STUDY MATERIAL —
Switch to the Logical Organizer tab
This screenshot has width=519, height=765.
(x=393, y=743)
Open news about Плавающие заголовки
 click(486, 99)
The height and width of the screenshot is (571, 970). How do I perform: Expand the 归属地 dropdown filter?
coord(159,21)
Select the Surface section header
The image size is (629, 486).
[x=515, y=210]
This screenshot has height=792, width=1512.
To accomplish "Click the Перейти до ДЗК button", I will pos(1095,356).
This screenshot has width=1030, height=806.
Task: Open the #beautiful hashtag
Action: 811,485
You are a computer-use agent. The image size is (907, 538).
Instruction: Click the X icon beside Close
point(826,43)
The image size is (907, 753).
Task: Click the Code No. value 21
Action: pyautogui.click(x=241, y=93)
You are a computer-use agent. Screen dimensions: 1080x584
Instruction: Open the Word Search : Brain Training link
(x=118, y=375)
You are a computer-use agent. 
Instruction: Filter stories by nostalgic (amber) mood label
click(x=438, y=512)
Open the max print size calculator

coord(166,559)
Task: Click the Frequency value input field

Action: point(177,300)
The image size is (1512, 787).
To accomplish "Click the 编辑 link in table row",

YOUR INSTRUCTIONS — Search the entries for the word "agent", then gather every line that has it.

OUTPUT —
You are a computer-use agent. The image size is (907, 538).
You are a computer-use agent. Screen dimensions: 1080x584
You are a computer-use agent. 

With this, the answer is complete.